In a  project for work I came across a bug in our CSS that would leave our nav bar in IE8 (possibly IE9) with a gradient that went from blue to dark blue.  As part of this project we went with Twitter Bootstrap and are using Assetic and LessPHP to manage and compile the less files. I didn’t understand why we had this issue as we had the gradient, just the wrong colors. So I started digging into the less files, and then finally the compiled CSS.

I didn’t see anything wrong with the following CSS statement:

.btn-gradient {
	filter:progid:DXImageTransform.Microsoft.gradient(startColorstr='#333', endColorstr='#222', GradientType=0);
}

It took several searches for me to come across Issue #273 in LessPHP’s tracker to even think that it was a problem with the short color codes. While not spelled out in that issue, it ends up that IE processes the #RGB in the above CSS as #000RGB. Yes, those are zeroes. This gives a blue color to the navbar that was never meant to be.

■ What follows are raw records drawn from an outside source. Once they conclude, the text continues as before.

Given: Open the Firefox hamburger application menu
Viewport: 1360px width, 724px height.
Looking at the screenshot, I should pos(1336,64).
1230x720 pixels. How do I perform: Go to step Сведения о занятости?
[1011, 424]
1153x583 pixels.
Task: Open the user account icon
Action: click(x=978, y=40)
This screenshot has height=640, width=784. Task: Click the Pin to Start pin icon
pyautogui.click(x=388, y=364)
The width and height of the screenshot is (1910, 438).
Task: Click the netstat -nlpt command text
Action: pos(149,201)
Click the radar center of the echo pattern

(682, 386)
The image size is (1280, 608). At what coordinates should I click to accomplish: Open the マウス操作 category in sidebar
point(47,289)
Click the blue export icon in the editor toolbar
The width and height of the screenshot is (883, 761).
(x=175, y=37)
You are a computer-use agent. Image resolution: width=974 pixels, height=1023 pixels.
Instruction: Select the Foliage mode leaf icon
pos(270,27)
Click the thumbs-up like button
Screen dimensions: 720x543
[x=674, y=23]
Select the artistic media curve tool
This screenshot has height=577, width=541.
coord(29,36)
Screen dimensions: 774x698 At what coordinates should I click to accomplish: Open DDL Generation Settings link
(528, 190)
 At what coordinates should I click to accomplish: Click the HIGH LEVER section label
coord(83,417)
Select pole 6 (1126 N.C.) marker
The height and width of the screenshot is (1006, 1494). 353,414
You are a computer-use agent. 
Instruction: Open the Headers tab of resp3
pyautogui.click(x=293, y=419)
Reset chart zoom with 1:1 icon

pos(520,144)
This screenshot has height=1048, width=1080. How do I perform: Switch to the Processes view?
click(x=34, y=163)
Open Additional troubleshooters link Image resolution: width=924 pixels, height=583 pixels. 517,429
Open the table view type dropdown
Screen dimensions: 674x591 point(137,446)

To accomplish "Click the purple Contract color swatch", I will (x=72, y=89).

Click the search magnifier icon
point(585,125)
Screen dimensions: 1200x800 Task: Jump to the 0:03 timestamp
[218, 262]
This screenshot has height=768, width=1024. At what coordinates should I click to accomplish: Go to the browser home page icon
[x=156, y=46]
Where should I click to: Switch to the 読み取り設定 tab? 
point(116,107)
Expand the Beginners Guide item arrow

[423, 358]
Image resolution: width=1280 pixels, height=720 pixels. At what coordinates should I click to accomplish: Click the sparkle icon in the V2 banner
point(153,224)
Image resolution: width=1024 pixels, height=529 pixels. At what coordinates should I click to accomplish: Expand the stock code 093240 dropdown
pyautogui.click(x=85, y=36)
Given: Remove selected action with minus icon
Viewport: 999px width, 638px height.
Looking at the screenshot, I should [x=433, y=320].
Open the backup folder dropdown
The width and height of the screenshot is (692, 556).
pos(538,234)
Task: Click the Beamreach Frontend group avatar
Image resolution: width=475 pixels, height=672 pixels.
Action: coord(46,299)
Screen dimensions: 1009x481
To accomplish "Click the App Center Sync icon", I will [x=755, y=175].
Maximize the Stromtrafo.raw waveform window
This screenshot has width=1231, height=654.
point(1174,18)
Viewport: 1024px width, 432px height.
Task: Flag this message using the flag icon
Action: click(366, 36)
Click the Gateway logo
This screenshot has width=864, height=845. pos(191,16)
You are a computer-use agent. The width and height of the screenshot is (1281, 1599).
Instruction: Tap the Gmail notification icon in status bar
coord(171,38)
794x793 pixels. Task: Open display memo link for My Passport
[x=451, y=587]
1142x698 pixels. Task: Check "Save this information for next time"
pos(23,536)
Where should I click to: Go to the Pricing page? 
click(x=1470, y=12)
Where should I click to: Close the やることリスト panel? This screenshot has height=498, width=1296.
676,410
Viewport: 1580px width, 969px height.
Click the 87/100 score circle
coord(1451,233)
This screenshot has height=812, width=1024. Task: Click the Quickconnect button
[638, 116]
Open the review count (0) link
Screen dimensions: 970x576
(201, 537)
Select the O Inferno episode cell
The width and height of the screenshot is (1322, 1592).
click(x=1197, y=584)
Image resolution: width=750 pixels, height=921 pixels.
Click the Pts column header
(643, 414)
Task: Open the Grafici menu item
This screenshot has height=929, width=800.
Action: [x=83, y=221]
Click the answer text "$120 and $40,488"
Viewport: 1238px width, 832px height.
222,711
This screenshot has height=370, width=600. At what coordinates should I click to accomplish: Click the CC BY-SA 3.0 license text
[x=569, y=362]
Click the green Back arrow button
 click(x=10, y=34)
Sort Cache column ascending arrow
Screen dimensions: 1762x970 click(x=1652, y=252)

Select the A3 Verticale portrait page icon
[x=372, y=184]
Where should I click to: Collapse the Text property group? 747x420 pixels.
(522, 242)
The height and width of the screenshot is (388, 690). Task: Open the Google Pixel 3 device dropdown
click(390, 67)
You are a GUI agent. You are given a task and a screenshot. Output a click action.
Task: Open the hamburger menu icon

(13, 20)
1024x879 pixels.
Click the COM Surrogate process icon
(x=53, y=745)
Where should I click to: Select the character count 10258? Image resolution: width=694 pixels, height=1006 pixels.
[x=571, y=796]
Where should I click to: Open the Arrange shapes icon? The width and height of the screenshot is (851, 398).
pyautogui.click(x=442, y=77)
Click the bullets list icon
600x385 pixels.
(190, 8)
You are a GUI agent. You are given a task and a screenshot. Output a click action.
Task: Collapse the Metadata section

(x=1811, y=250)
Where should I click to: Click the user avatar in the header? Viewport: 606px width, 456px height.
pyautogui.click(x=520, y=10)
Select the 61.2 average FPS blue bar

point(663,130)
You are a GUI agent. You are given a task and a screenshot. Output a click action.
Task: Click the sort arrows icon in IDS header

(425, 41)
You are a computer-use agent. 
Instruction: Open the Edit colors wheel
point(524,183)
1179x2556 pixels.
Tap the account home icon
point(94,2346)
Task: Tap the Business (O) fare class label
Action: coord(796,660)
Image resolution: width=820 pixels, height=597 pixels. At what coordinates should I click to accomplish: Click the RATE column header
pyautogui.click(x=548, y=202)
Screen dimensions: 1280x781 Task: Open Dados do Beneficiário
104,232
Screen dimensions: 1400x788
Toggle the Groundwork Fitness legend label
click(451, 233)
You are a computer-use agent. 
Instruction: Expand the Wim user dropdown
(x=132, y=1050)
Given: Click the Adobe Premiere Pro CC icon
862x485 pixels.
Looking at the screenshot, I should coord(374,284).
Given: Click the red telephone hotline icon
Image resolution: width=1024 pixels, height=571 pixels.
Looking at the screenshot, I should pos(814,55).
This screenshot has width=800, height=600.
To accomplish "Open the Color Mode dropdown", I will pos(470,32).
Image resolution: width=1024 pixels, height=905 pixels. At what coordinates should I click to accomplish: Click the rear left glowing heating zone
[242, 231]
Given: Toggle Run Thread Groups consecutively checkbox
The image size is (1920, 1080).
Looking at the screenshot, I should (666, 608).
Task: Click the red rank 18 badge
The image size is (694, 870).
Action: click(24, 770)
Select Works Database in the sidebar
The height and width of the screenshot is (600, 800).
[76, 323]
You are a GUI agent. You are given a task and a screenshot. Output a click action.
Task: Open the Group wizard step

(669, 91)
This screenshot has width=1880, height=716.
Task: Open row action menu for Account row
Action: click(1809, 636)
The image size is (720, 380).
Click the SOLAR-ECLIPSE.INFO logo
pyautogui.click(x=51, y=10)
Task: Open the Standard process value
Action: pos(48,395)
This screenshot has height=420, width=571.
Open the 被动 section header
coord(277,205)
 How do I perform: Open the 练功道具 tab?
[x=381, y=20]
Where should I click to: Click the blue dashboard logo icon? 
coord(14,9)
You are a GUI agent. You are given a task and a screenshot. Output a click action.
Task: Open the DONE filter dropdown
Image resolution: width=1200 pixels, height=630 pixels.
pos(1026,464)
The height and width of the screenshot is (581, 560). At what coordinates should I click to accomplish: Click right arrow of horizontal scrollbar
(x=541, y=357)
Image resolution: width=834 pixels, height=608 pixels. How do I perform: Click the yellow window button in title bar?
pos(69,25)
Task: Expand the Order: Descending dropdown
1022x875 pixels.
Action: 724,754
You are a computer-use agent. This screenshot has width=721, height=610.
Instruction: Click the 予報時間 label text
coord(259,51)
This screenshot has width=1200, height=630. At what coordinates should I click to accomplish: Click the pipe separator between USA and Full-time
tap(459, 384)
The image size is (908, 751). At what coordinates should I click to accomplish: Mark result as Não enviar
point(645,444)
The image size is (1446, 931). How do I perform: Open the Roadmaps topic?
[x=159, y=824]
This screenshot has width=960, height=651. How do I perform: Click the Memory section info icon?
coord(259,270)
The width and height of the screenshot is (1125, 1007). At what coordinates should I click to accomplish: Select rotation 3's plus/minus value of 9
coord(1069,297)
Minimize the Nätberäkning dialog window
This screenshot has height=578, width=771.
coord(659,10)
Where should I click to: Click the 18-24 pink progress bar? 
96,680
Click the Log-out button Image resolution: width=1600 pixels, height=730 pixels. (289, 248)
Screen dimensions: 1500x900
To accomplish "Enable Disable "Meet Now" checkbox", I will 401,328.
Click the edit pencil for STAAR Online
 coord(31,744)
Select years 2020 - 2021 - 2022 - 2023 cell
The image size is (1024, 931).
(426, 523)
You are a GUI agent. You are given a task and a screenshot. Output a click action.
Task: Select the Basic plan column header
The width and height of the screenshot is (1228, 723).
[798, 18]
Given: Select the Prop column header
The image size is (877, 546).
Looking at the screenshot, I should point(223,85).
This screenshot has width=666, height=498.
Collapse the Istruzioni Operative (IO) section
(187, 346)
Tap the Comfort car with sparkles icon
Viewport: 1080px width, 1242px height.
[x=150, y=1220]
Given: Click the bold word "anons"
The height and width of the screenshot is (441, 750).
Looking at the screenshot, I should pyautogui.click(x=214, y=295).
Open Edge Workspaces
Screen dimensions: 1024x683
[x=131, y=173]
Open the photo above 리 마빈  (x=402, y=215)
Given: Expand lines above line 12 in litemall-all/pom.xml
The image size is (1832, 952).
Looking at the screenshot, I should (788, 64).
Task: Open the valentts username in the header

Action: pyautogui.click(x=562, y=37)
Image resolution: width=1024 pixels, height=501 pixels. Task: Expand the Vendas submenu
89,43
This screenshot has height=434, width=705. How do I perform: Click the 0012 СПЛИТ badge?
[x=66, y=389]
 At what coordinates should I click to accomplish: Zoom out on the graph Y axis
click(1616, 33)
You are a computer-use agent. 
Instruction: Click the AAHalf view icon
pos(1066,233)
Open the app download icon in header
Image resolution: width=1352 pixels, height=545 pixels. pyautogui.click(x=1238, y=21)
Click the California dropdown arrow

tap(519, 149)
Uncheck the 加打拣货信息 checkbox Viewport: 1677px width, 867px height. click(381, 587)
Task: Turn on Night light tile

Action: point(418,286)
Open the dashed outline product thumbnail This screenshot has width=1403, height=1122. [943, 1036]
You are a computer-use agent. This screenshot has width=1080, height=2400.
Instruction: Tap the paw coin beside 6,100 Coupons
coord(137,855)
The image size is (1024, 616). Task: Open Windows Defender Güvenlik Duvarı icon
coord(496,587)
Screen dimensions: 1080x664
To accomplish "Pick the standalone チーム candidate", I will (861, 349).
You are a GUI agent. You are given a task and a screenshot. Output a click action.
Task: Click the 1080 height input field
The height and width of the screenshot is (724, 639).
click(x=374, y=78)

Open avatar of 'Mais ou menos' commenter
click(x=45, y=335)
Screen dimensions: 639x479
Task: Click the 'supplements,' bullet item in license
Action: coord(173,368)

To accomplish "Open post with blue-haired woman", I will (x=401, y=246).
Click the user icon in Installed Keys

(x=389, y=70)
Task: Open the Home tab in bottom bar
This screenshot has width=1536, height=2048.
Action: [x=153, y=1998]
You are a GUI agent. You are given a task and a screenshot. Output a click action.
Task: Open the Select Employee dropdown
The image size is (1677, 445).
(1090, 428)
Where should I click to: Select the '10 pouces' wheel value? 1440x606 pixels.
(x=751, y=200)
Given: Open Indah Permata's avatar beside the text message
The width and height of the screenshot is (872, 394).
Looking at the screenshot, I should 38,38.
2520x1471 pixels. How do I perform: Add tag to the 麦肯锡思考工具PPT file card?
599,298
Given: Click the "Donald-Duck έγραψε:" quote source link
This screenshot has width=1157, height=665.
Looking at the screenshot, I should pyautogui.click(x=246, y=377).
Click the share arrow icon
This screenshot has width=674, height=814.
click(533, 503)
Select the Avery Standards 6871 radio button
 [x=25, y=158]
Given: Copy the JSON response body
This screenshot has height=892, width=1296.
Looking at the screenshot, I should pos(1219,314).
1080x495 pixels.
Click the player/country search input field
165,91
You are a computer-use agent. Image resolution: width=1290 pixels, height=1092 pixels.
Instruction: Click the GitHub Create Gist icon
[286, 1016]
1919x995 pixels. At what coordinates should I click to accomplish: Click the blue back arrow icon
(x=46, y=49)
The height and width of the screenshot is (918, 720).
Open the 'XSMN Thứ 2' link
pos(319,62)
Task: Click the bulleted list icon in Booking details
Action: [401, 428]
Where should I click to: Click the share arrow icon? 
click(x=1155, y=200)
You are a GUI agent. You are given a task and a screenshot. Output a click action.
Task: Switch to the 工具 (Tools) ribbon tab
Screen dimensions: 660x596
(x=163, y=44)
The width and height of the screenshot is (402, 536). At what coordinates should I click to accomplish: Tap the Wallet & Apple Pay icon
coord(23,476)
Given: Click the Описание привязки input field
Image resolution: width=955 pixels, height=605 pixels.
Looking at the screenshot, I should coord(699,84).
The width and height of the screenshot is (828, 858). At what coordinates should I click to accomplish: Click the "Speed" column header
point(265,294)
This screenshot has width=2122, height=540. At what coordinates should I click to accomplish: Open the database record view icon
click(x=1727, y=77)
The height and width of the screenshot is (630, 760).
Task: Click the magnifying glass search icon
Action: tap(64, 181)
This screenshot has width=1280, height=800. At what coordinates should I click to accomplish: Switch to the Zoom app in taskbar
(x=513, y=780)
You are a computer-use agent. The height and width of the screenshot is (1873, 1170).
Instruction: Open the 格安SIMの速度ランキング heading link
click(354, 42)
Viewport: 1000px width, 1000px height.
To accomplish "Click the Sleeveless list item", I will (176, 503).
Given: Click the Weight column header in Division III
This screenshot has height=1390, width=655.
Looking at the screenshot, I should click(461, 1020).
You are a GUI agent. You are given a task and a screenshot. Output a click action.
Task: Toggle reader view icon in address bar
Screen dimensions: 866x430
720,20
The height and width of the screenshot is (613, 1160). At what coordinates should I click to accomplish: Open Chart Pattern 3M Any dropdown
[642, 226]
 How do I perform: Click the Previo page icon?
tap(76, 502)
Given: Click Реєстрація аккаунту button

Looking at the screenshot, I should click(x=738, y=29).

I wrote the following Assetic filter to handle the translation of #RGB into #RRGGBB for the filter:progid from above.

<?php
/**
 * Fixes short color values in filter:progid:DXImageTransform.Microsoft.gradient
 *
 * Internet Explorer tanslates #RGB to #000RGB instead of #RRGGBB. This filter
 * replaces the short color values by their long equivalents to assist IE in
 * the proper rendering of the colors.
 *
 * @copyright 2013, David Lundgren <dlundgren@syberisle.net>
 * @license MIT license <http://opensource.org/licenses/MIT>
 * @author David Lundgren <dlundgren@syberisle.net>
 */
namespace DavidsCode\Filter;

use Assetic\Asset\AssetInterface;
use Assetic\Filter\FilterInterface;

class CssProgidFilter implements FilterInterface
{
	/**
	 * Filters an asset after it has been loaded.
	 *
	 * @param Assetic\Asset\AssetInterface $asset An asset
	 */
	function filterLoad(AssetInterface $asset)
	{
	}

	/**
	 * Filters an asset just before it's dumped.
	 *
	 * @param Assetic\Asset\AssetInterface $asset An asset
	 */
	function filterDump(AssetInterface $asset)
	{
		$content      = $asset->getContent();
		$seenPatterns = array();
		if (preg_match_all('/filter:progid:DXImageTransform\.Microsoft\.gradient\(([^\)]+)\);/i', $content, $matches, PREG_SET_ORDER)) {
			foreach ($matches as $match) {
				list($search, $params) = $match;
				if (stripos($params, 'color') === false || isset($seenPatterns[$search])) {
					continue;
				}

				$newParams = $this->_translateColorParams($params);
				if ($newParams != $params) {
					$content = str_replace($search, preg_replace('/' . preg_quote($params) . '/', $newParams, $search), $content);
				}
			}
		}

		$asset->setContent($content);
	}

	/**
	 * Generates the progid parameters based on the given parameters.
	 *
	 * This translates the #RGB to #RRGGBB values for parameters with the word color in it
	 *
	 * @param $params
	 * @return string
	 */
	protected function _translateColorParams($params)
	{
		$args = explode(',', $params);
		foreach ($args as $key => $arg) {
			$param = explode('=', trim($arg));
			if (stripos($param[0], 'color') !== false) {
				$hex = trim($param[1], "'");
				if (strlen($hex) == 4) {
					$newHex = '#';
					for ($i = 1; $i < 4; ++$i) {
						$color = substr($hex, $i, 1);
						$newHex .= "{$color}{$color}";
					}
					$param[1] = "'{$newHex}'";
				}
			}
			$args[$key] = implode('=', $param);
		}

		return implode(', ', $args);
	}
}

IE no longer had the bad gradients, our designer was now happier, and the CSS compiled for production was working as expected and producing the correct gradients.